Open AccessGanglioside biosynthesis in rat liver
Author(s) -
BUSAM Klaus,
DECKER Karl
Publication year - 1986
Publication title -
european journal of biochemistry
Language(s) - English
Resource type - Journals
eISSN - 1432-1033
pISSN - 0014-2956
DOI - 10.1111/j.1432-1033.1986.tb09934.x
Subject(s) - lactosylceramide , sialyltransferase , biosynthesis , ganglioside , biochemistry , glycolipid , enzyme , atp synthase , chemistry , neuraminic acid , golgi apparatus , sialic acid , endoplasmic reticulum
Three sialyltransferase activities involved in ganglioside biosynthesis were studied in Golgi‐enriched preparations of rat liver: the formation of G M3 , G D3 and G D1a . The conditions for the quantitative assays of these enzymatic reactions were standardized and optimized, with Triton X‐100 being used as detergent.
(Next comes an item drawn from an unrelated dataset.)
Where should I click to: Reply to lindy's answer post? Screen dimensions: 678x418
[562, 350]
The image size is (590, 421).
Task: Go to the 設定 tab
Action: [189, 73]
The apparent K m values of each sialyltransferase for N ‐acetyl‐2‐(5′‐cytidylyl)neuraminic acid (1.5 mM with G M3 synthase, 0.2 mM with G D3 synthase, and 0.5 mM with G D1a synthase) and the respective glycolipid substrates (0.08 mM for lactosylceramide, 0.1 mM for G M3 , and 0.5 mM for G M1 ) were determined. Competition experiments showed that the three sialyltransferase activities are three individual catalytic entities. Moreover, evidence was found that product inhibition may play a role in the regulation of the activity of sialyltransferases.